• WHAT YOU WILL DO
Return the records exactly, keeping every line as it is.

• GIVEN RECORDS
+===+
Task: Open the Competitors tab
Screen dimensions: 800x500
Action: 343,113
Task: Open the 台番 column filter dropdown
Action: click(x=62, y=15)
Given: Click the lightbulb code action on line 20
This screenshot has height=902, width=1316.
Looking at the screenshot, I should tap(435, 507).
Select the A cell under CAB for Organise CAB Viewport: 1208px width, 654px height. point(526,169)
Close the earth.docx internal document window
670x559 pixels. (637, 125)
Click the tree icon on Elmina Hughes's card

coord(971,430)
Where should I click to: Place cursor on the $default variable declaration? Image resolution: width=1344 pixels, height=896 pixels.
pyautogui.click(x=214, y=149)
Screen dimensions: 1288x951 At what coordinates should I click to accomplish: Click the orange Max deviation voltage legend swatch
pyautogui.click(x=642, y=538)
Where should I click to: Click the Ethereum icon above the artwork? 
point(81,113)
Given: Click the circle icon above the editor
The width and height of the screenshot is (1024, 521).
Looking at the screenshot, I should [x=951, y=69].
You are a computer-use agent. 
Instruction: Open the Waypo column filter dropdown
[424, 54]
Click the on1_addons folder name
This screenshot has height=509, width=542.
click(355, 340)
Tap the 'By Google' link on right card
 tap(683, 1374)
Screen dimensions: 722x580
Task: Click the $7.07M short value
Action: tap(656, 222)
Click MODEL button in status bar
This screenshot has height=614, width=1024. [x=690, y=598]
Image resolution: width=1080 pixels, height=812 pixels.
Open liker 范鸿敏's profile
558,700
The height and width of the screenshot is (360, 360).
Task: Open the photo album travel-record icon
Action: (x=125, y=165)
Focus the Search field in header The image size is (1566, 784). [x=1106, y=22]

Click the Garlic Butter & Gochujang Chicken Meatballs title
+===+
• WRITTEN ANSWER
Task: Open the Competitors tab
Screen dimensions: 800x500
Action: 343,113
Task: Open the 台番 column filter dropdown
Action: click(x=62, y=15)
Given: Click the lightbulb code action on line 20
This screenshot has height=902, width=1316.
Looking at the screenshot, I should tap(435, 507).
Select the A cell under CAB for Organise CAB Viewport: 1208px width, 654px height. point(526,169)
Close the earth.docx internal document window
670x559 pixels. (637, 125)
Click the tree icon on Elmina Hughes's card

coord(971,430)
Where should I click to: Place cursor on the $default variable declaration? Image resolution: width=1344 pixels, height=896 pixels.
pyautogui.click(x=214, y=149)
Screen dimensions: 1288x951 At what coordinates should I click to accomplish: Click the orange Max deviation voltage legend swatch
pyautogui.click(x=642, y=538)
Where should I click to: Click the Ethereum icon above the artwork? 
point(81,113)
Given: Click the circle icon above the editor
The width and height of the screenshot is (1024, 521).
Looking at the screenshot, I should [x=951, y=69].
You are a computer-use agent. 
Instruction: Open the Waypo column filter dropdown
[424, 54]
Click the on1_addons folder name
This screenshot has height=509, width=542.
click(355, 340)
Tap the 'By Google' link on right card
 tap(683, 1374)
Screen dimensions: 722x580
Task: Click the $7.07M short value
Action: tap(656, 222)
Click MODEL button in status bar
This screenshot has height=614, width=1024. [x=690, y=598]
Image resolution: width=1080 pixels, height=812 pixels.
Open liker 范鸿敏's profile
558,700
The height and width of the screenshot is (360, 360).
Task: Open the photo album travel-record icon
Action: (x=125, y=165)
Focus the Search field in header The image size is (1566, 784). [x=1106, y=22]

Click the Garlic Butter & Gochujang Chicken Meatballs title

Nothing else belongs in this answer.